Paternity test using Cybertory

(This needs a more detailed development.)

Basic instructions:

Objective:

To analyze the polymorphic markers in order to determine which of the 4 candidates is the father. The assay consists on, starting with the DNA samples of each of the potential fathers, the mother and the child, performing a PCR amplification of the 4 STR markers and separating the amplified fragments by electrophoresis. Comparing the band patterns, one must deduce which of the 4 candidates is the father (or reject all four).

1.

In the order form, you must buy

• The “Paternity Test kit”, that contains the following DNA samples:
  • DNA from a child (boy or girl, C).
  • DNA from his/her mother (M).
  • DNA from four males whose paternity is being ascertained (F1, F2, F3, F4).
• PCR primers for four STR markers (e.g. AMEL, D8S1179, D18S51, D21S11).
• Reagents (“PCR master mix”) to perform multiplex PCR.

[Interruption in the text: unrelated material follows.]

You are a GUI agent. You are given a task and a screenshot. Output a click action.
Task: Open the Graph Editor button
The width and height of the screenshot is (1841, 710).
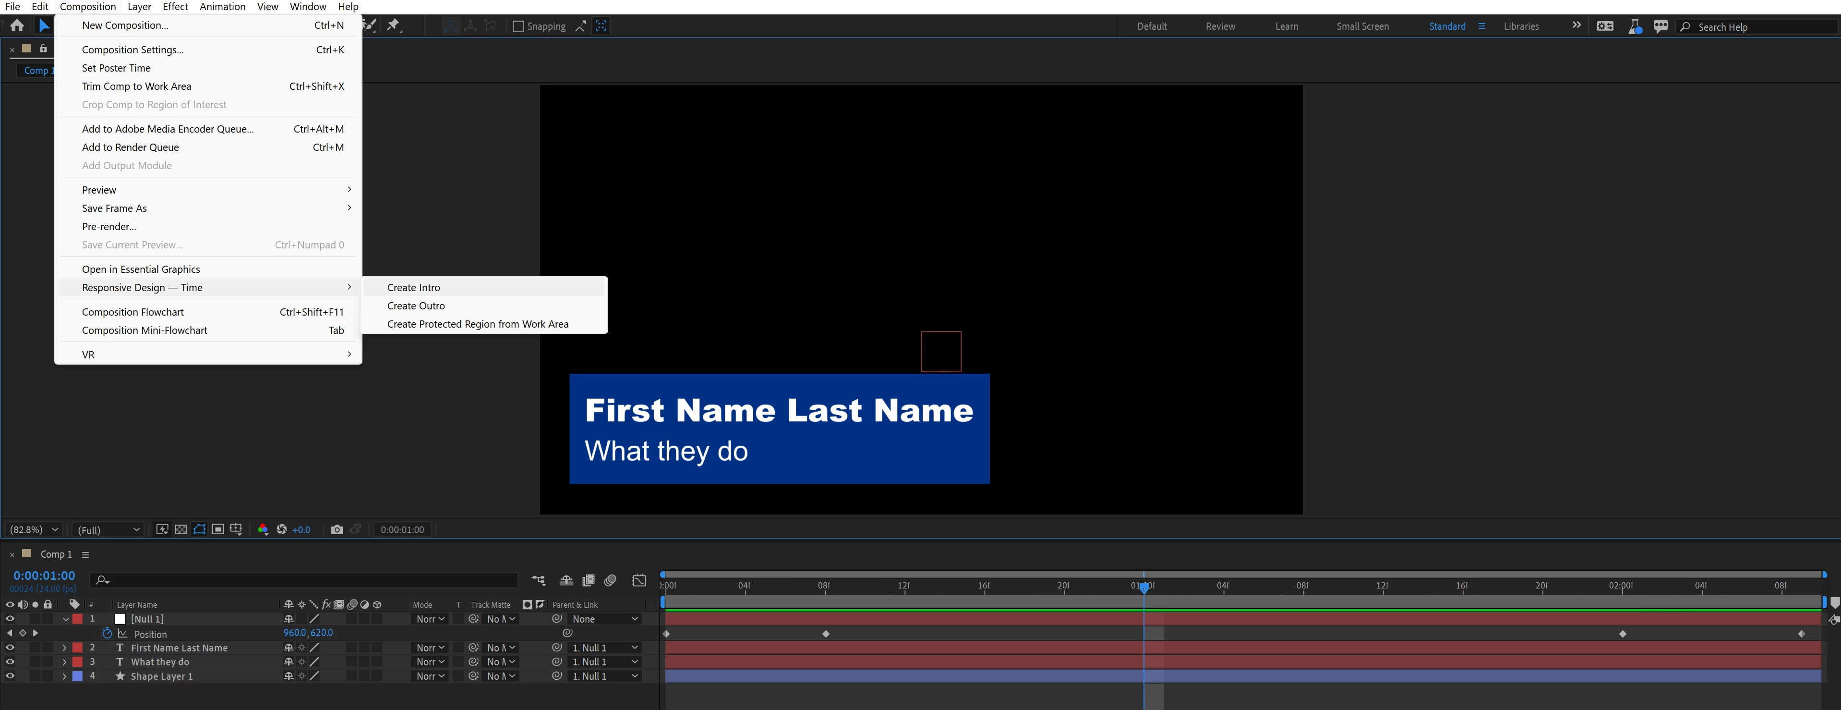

Note: each time an order is placed, the DNA samples from parents and child are different.

2.

In the reaction lab, prepare in tubes 1 to 6 reaction mixtures for the PCR assay. You need to put

• In each tube, 20 µL of one out of the 6 DNA samples (M, C, F1, F2, F3, F4).
• In every tube, 5 µL of the PCR mix.
• In every tube, 1 µL each of the primers for the 4 STR markers.
• Complete volume with water up to 50 µL total (that is, 24 µL water).

3.

Start the PCR reaction pressing the “Incubate” button. After the required virtual time has passed, the amplification of DNA of STR markers wil have completed. A message will confirm what has been amplified, just to check if you did something wrong.

4.

In the electrophoresis lab (to reach it, use the main Cybertory menu at the top right corner of the screen).

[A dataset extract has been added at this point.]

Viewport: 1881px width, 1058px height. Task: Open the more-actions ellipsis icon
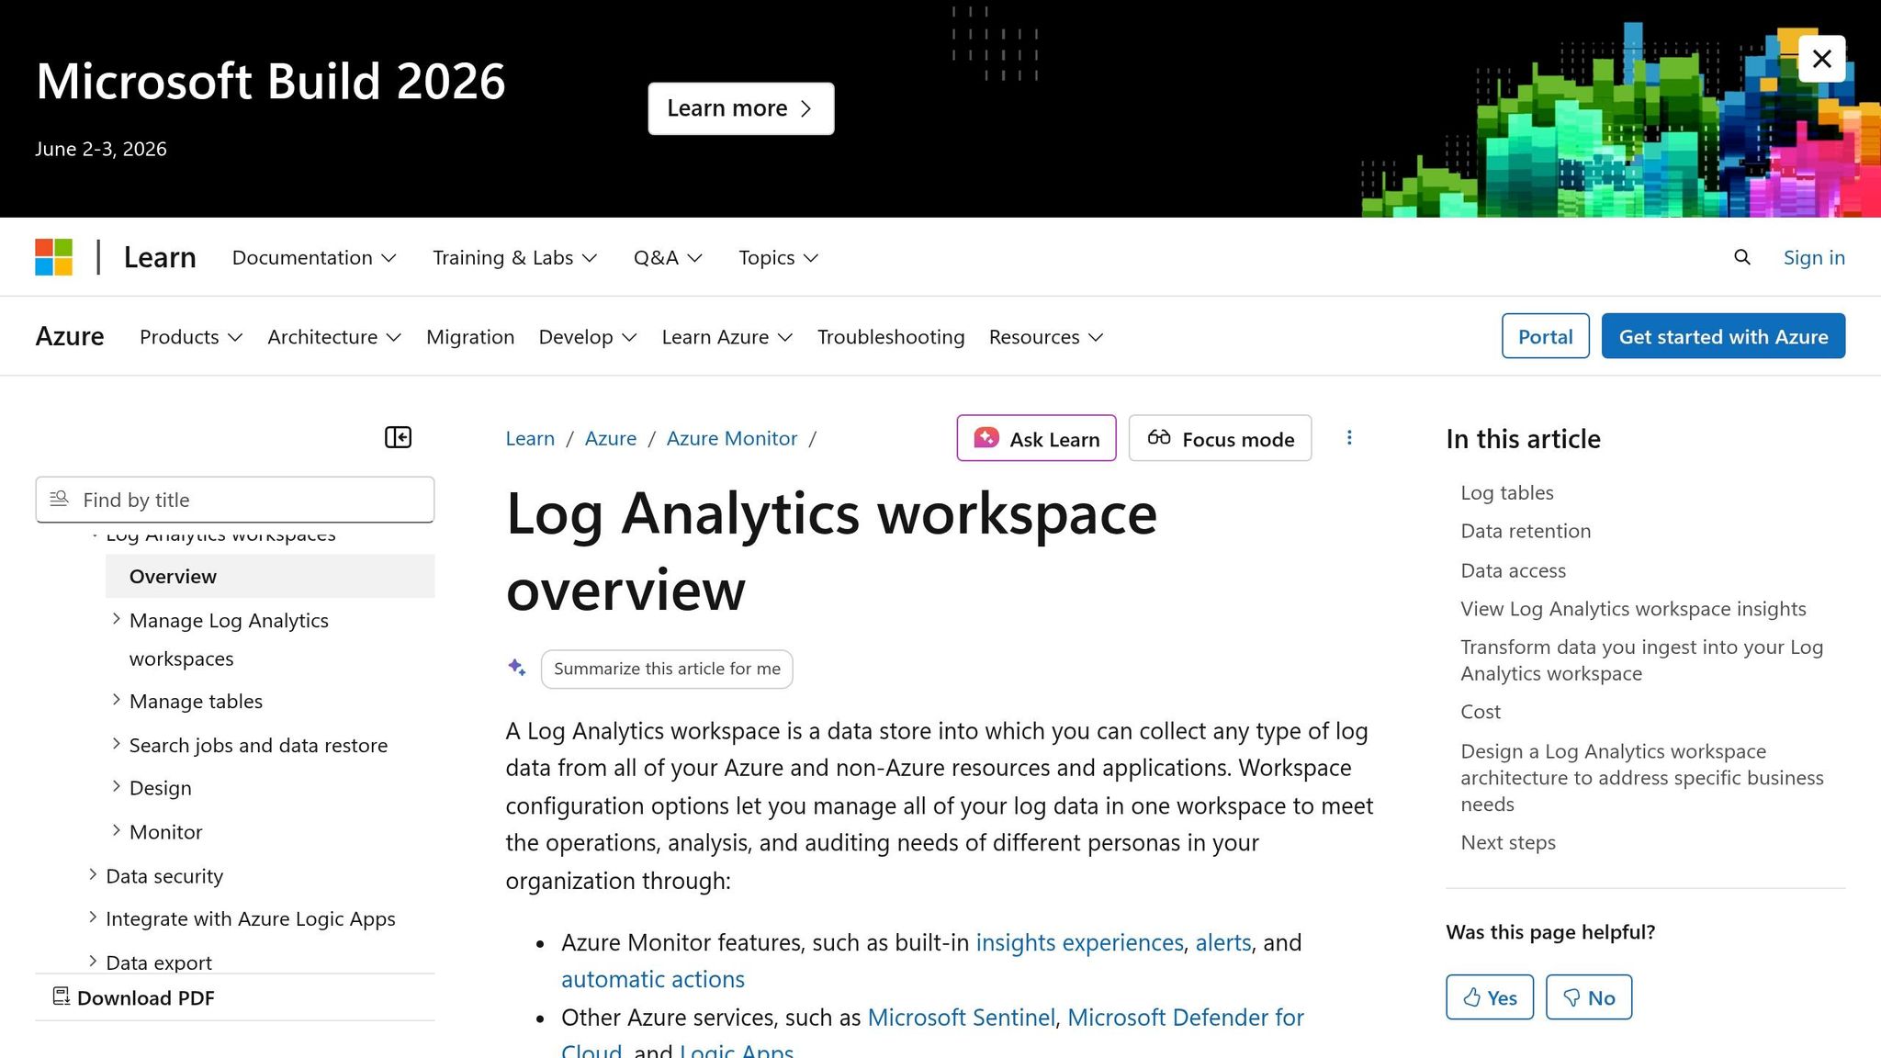tap(1349, 438)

• Choose the 5% polyacrylamide gel (bottom left, below the gel).
• Press the “Autoload” button, which will transfer the 12 samples prepared in the reaction lab to the fisrt 12 wells in the virtual gel; well number 13 will be automatically loaded with a mixture of molecular size standards (a “DNA ladder”).
• Set the power source to 300 volts and virtual time to 1 hour and 10 minutes. Switch on the power to start electrophoresis. While it runs, you may switch UV light on (make sure first to wear your protective virtual goggles or face shield) and switch virtual room lights off to see how DNA advances and bands separate.

5.

Once electrophoresis has finished, capture the screen or draw a schematic of band position and interpret the results obtained: can you assert, with a certain probability, that one of the 4 candidates is the father?